Up through the line that contains "jeu. 25 avr. 2024 16:53 (266, 1319)", retype the entries exactly, beginning at the very first line.

[Data extracted from a collection]
....
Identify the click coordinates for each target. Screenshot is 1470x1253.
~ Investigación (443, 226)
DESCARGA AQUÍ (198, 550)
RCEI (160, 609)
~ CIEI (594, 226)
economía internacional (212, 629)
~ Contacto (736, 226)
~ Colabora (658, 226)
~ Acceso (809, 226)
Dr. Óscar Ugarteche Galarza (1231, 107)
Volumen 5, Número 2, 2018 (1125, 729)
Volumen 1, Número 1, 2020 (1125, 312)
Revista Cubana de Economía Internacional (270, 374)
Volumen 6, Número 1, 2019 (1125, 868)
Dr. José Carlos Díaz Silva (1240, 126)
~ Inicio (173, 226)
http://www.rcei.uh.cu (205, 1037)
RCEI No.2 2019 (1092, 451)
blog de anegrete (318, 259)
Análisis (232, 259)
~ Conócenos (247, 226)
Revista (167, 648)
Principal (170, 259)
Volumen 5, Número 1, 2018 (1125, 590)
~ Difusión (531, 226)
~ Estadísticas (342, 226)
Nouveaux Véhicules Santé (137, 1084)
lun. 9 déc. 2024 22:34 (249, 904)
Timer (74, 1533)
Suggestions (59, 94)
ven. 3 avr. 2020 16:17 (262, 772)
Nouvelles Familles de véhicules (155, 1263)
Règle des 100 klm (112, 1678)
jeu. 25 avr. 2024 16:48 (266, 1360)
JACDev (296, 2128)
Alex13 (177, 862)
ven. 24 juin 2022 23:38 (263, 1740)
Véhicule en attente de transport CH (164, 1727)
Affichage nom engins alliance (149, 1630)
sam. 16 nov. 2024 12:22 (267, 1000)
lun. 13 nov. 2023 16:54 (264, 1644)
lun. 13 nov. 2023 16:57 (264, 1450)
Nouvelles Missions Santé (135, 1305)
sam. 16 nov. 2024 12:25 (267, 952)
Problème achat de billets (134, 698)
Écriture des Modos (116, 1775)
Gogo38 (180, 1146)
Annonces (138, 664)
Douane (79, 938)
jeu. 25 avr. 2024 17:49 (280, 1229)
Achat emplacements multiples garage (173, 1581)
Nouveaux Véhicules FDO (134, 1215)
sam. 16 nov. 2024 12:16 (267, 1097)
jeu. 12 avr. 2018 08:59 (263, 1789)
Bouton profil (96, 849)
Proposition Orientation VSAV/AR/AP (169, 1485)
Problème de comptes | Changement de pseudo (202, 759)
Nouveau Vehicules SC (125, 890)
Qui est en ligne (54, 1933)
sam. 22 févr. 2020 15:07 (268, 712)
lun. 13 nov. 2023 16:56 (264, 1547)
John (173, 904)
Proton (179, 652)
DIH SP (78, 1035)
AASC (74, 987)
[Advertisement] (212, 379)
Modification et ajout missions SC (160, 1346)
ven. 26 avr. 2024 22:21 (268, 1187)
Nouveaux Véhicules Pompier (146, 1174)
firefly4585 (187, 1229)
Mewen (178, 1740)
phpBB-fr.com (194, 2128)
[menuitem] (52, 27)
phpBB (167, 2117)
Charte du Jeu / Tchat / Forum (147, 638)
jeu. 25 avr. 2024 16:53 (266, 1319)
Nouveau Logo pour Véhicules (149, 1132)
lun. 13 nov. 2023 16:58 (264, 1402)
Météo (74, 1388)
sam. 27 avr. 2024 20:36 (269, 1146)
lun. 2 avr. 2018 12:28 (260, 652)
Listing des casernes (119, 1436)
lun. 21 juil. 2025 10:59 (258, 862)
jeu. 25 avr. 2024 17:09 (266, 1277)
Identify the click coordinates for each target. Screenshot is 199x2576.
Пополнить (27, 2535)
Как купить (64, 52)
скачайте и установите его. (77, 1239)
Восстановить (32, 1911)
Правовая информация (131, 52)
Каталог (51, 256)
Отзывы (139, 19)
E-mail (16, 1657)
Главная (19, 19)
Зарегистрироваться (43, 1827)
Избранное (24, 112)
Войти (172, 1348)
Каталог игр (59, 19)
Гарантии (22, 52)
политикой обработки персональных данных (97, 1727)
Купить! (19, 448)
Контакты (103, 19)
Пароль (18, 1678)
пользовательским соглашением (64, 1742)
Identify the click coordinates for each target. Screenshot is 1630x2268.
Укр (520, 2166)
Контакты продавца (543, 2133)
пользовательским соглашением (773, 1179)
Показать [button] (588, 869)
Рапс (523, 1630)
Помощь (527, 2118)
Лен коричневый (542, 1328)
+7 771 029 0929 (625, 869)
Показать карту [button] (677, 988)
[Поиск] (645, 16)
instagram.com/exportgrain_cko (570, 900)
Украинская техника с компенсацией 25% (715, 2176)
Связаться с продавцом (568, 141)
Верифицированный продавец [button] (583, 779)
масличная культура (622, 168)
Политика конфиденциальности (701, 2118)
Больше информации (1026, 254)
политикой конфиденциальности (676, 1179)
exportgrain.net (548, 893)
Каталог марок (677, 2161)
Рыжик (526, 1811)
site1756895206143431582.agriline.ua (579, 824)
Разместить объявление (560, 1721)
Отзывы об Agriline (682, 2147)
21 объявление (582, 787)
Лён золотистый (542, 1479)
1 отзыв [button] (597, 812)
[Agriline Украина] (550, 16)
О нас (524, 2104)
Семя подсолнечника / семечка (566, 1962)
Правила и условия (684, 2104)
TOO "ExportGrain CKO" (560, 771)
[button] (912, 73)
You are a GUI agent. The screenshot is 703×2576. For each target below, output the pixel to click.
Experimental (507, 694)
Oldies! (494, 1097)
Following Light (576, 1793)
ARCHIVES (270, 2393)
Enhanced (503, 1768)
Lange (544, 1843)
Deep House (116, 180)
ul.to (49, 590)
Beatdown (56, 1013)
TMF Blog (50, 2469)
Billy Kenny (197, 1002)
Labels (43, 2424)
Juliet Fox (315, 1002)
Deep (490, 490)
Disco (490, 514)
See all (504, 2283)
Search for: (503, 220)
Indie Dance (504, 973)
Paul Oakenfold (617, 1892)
....
• Completed task:
Identify the click coordinates for each target. Screenshot is 1470x1253.
~ Investigación (443, 226)
DESCARGA AQUÍ (198, 550)
RCEI (160, 609)
~ CIEI (594, 226)
economía internacional (212, 629)
~ Contacto (736, 226)
~ Colabora (658, 226)
~ Acceso (809, 226)
Dr. Óscar Ugarteche Galarza (1231, 107)
Volumen 5, Número 2, 2018 (1125, 729)
Volumen 1, Número 1, 2020 (1125, 312)
Revista Cubana de Economía Internacional (270, 374)
Volumen 6, Número 1, 2019 (1125, 868)
Dr. José Carlos Díaz Silva (1240, 126)
~ Inicio (173, 226)
http://www.rcei.uh.cu (205, 1037)
RCEI No.2 2019 (1092, 451)
blog de anegrete (318, 259)
Análisis (232, 259)
~ Conócenos (247, 226)
Revista (167, 648)
Principal (170, 259)
Volumen 5, Número 1, 2018 (1125, 590)
~ Difusión (531, 226)
~ Estadísticas (342, 226)
Nouveaux Véhicules Santé (137, 1084)
lun. 9 déc. 2024 22:34 (249, 904)
Timer (74, 1533)
Suggestions (59, 94)
ven. 3 avr. 2020 16:17 (262, 772)
Nouvelles Familles de véhicules (155, 1263)
Règle des 100 klm (112, 1678)
jeu. 25 avr. 2024 16:48 (266, 1360)
JACDev (296, 2128)
Alex13 (177, 862)
ven. 24 juin 2022 23:38 (263, 1740)
Véhicule en attente de transport CH (164, 1727)
Affichage nom engins alliance (149, 1630)
sam. 16 nov. 2024 12:22 (267, 1000)
lun. 13 nov. 2023 16:54 (264, 1644)
lun. 13 nov. 2023 16:57 (264, 1450)
Nouvelles Missions Santé (135, 1305)
sam. 16 nov. 2024 12:25 (267, 952)
Problème achat de billets (134, 698)
Écriture des Modos (116, 1775)
Gogo38 (180, 1146)
Annonces (138, 664)
Douane (79, 938)
jeu. 25 avr. 2024 17:49 (280, 1229)
Achat emplacements multiples garage (173, 1581)
Nouveaux Véhicules FDO (134, 1215)
sam. 16 nov. 2024 12:16 (267, 1097)
jeu. 12 avr. 2018 08:59 (263, 1789)
Bouton profil (96, 849)
Proposition Orientation VSAV/AR/AP (169, 1485)
Problème de comptes | Changement de pseudo (202, 759)
Nouveau Vehicules SC (125, 890)
Qui est en ligne (54, 1933)
sam. 22 févr. 2020 15:07 (268, 712)
lun. 13 nov. 2023 16:56 (264, 1547)
John (173, 904)
Proton (179, 652)
DIH SP (78, 1035)
AASC (74, 987)
[Advertisement] (212, 379)
Modification et ajout missions SC (160, 1346)
ven. 26 avr. 2024 22:21 (268, 1187)
Nouveaux Véhicules Pompier (146, 1174)
firefly4585 (187, 1229)
Mewen (178, 1740)
phpBB-fr.com (194, 2128)
[menuitem] (52, 27)
phpBB (167, 2117)
Charte du Jeu / Tchat / Forum (147, 638)
jeu. 25 avr. 2024 16:53 (266, 1319)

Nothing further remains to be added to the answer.